Goal of the exercise: Can you echo the part of the 1989 election recollection that opens with the words containing "By Dharman Wickremaratne" and closes with "was further strengthened.", copying it word for word?

* START Document excerpt *

Mahinda’s crowning political glory 21-years ago

Journalist recalls the General Election of 1989

Many are the articles that have been written from various angles on President Mahinda Rajapaksa’s election victory. But the piece published today is different. It is on his second entry into politics in the wake of UNP and JVP terror 21 years ago. Having won a parliamentary seat for the first time in 1970 and after being defeated in 1977, Mahinda Rajapaksa returned to Parliament in 1989. Here senior Journalist Dharman Wickremaratne revives his memories of his experiences in working closely with the present President for over month during the general election of 1989

By Dharman Wickremaratne
I remember Mahinda Rajapaksa visiting our home in the early 1970s. It was due to the connection he had with my father, Gunapala Wickremaratne, who was, then, Deputy Director General of Education. His mother, Urugamuwe Katharina Amarasinghe’s elder sister was married to Buddhiyagama Dahanayaka Loku Mahattaya. He was the son of a brother of D.M. Rajapaksa. When my uncle, Punyapala, applied for the job of kachcheri clerk in 1944, it was Dahanayaka who introduced him to D.M. Rajapaksa. That was the start of a relationship that became stronger from generation to generation. When I joined the Divaina Sinhala national daily newspaper in 1984 these memories were revived and the relationship was further strengthened.

* END Document excerpt *
* START Supplied material *

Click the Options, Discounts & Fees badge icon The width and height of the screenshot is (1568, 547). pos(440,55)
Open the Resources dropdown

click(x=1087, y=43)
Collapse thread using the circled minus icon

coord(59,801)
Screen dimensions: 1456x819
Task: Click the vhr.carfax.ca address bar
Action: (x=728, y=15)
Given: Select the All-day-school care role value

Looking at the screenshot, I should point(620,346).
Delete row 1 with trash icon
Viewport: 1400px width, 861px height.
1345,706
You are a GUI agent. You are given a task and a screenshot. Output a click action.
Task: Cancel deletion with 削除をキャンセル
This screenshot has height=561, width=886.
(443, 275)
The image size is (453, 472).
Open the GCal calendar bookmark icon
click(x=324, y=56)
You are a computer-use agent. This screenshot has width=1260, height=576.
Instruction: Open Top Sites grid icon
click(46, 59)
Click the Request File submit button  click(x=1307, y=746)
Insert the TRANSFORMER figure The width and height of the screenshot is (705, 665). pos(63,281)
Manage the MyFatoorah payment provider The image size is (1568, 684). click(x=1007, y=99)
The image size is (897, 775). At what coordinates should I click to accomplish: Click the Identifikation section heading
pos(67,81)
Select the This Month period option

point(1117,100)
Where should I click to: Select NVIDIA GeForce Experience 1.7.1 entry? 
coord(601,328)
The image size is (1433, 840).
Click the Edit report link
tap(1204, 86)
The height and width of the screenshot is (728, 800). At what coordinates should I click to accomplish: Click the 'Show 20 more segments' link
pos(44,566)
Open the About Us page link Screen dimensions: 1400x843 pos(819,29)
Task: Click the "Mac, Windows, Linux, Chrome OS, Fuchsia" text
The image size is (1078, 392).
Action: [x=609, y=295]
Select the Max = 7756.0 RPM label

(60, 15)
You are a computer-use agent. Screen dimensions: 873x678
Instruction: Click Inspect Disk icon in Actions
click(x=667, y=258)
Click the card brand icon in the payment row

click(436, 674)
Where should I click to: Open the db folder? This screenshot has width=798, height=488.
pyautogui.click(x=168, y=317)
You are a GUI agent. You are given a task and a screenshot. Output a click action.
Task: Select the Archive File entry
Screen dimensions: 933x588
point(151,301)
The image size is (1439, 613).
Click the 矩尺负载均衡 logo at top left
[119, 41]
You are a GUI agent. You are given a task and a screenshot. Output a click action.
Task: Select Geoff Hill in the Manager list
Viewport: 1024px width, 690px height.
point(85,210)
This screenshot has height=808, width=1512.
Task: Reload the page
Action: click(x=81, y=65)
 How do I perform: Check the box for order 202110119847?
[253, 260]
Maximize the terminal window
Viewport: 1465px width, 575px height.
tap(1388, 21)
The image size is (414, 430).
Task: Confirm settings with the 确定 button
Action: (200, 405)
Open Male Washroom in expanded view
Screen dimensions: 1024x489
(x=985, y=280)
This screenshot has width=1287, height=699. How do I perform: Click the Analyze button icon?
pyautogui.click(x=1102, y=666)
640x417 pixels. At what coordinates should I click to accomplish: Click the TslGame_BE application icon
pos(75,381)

* END Supplied material *

Output:
By Dharman Wickremaratne
I remember Mahinda Rajapaksa visiting our home in the early 1970s. It was due to the connection he had with my father, Gunapala Wickremaratne, who was, then, Deputy Director General of Education. His mother, Urugamuwe Katharina Amarasinghe’s elder sister was married to Buddhiyagama Dahanayaka Loku Mahattaya. He was the son of a brother of D.M. Rajapaksa. When my uncle, Punyapala, applied for the job of kachcheri clerk in 1944, it was Dahanayaka who introduced him to D.M. Rajapaksa. That was the start of a relationship that became stronger from generation to generation. When I joined the Divaina Sinhala national daily newspaper in 1984 these memories were revived and the relationship was further strengthened.